More than five years after one of Irvine's most vicious murders, Orange County prosecutors charged two alleged gang members Thursday with killing a teenage girl during a home invasion robbery.
Police said Noel Plata and Ronald Tri Tran, both 25, pushed their way into the home of Linda Park, hogtied the girl and tortured her until she revealed where her family hid its valuables.
The robbers allegedly beat the 18-year-old, slit her throat and then strangled her before fleeing with about $500 in cash and jewelry worth $10,000.
Park's father found his daughter's bloody body covered with a blanket, face down in the entranceway to their Deerfield home when he returned from work on Nov. 9, 1995.
At an arraignment hearing Thursday, Tran shook his head at spectators and mouthed the words, "I didn't do it." Both Tran and Plata face murder charges with "special circumstance" allegations of robbery and burglary that make them eligible for the death penalty.
They declined to enter pleas, and a judge postponed arraignment until March 23.
"This was a very notorious case, a brutal case," said Deputy Dist. Atty. John Anderson after the hearing. "Something went wrong with the home invasion robbery and because of [that] . . . she was killed."
Tran was arrested Tuesday night, just as authorities were transferring Plata to Orange County from the state's Tehachapi prison, where he is serving 28 years to life for another murder.

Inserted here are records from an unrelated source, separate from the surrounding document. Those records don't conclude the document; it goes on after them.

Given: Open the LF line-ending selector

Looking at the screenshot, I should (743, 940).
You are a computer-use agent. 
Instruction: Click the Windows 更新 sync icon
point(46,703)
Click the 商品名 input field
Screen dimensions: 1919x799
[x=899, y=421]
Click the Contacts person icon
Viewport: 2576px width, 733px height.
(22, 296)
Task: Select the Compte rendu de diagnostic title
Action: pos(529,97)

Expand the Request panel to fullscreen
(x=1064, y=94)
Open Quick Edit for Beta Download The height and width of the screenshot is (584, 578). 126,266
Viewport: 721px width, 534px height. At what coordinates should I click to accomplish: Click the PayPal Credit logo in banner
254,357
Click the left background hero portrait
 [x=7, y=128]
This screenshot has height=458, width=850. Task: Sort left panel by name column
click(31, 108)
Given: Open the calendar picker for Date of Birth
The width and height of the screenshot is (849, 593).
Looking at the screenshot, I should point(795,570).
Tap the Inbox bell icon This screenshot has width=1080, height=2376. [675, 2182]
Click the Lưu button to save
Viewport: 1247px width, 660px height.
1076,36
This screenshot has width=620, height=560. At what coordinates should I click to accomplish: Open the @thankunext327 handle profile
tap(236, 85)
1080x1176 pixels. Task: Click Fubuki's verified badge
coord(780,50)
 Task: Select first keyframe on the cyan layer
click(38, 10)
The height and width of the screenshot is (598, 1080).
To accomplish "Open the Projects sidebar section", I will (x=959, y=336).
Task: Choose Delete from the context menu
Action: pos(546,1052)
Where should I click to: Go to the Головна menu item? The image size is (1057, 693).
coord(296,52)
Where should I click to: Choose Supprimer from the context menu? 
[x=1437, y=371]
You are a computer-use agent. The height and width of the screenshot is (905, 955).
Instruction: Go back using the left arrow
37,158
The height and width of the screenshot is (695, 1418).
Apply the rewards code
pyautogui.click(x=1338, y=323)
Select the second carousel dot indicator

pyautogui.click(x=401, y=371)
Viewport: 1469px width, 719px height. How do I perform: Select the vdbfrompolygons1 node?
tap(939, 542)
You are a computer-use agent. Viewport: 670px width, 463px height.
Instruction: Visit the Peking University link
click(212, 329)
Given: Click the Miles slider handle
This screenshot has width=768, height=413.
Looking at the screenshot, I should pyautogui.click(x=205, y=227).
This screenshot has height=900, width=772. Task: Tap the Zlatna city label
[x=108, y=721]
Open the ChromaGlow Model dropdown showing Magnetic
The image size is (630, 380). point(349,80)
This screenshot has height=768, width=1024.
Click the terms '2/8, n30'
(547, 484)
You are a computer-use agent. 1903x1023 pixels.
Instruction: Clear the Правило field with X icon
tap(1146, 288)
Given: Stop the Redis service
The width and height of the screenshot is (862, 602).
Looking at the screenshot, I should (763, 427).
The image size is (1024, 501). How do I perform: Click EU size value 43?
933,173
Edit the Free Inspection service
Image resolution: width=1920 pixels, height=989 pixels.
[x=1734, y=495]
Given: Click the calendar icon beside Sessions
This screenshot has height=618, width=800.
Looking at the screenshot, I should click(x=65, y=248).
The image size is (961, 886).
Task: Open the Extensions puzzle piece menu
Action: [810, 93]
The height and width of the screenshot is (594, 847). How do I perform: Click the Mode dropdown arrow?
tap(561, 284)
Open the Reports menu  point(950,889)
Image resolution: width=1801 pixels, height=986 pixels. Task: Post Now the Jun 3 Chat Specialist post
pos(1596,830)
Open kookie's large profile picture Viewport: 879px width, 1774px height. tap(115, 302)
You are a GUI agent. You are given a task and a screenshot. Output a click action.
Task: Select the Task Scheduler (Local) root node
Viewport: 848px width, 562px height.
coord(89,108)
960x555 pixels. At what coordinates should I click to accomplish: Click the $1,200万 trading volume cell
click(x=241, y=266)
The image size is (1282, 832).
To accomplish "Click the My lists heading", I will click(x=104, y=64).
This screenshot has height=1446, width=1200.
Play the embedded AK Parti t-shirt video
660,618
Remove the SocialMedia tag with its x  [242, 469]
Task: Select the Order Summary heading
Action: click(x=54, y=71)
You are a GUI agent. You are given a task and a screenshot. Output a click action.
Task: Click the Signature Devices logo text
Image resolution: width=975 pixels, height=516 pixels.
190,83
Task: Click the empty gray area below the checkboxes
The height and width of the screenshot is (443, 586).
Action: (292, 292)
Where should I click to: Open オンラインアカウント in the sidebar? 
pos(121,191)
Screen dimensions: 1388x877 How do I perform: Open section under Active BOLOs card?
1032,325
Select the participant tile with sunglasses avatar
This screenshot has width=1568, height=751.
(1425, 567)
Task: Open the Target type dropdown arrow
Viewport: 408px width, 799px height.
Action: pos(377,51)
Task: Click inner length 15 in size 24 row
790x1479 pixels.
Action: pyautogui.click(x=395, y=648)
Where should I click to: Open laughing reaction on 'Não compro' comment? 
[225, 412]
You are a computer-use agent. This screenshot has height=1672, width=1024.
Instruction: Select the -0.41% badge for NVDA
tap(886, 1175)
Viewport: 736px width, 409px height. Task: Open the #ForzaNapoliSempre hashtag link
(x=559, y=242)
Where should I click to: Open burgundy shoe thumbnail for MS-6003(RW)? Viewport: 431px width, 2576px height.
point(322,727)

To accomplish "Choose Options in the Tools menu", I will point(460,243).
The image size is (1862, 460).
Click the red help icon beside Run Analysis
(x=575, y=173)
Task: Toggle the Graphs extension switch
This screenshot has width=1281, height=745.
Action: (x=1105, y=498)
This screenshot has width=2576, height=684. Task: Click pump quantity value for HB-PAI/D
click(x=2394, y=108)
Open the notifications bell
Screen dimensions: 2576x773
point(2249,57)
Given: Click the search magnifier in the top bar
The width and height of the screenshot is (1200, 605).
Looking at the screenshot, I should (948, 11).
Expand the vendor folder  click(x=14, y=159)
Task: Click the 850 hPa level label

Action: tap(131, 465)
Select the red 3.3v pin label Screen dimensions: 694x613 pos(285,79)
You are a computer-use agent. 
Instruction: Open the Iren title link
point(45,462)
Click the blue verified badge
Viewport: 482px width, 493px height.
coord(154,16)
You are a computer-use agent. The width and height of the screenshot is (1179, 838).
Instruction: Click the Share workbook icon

The arrests followed a five-year investigation by Irvine detectives, who 18 months ago paired up with a team of gang investigators in the district attorney's unit. New forensic technology using DNA found at Park's home was used, police said, though they declined to elaborate.
At the time of her death, Park's relatives said they were baffled at why the Irvine Valley College freshman, known to be extremely careful in dealing with strangers, would have opened the door to her killers.
Detectives said anonymous tips helped them quickly focus on Plata and Tran, in part because Park might have recognized Tran as a fellow student at Irvine Valley College. A college spokesman said Tran attended the college for a semester in the fall of 1995.
Police who interviewed both men soon after the killing said they did not have enough evidence to arrest them until this week. Tran and Plata, police allege, are members of the notorious street gang Viets For Life.
Prison and court records show that Plata, of Westminster, was convicted in 1999 of killing a 19-year-old. In 1994, Tran was sentenced to two years in prison for burglary.
Park's killing sent a chill through the quiet suburban community because of its savagery and because Irvine is widely considered one of the safest cities in the country.
As the years passed, Park's father said, his hopes for seeing his daughter's killers brought to justice dissolved. Instead, Sonny Park said, family members tried to concentrate on coming to terms with their loss.
Out of the blue, detectives knocked on his to tell the family of the arrests. The news brought relief, but also forced them to confront their loss anew.
"It hurt again," Sonny Park said, sitting in his Tustin upholstery shop, choking back tears.
The day of the killing, he recalled, Linda telephoned him at work about 5 p.m. He was busy and didn't return the call until 6. There was no answer and he left a message, saying he would be home later.
Now he can't help thinking that her killers must have been rummaging through his belongings, his daughter bound and perhaps dying, as he left the message.
"It haunts me," he said. "I keep thinking what they were doing to my daughter at the time I left that message. They knew what time I would be home."
On Thursday, he spent the day away from court, avoiding the men accused of killing his daughter.
"I don't want to see them," he said. "It doesn't make a difference. They will have to pay for it. She was my baby girl."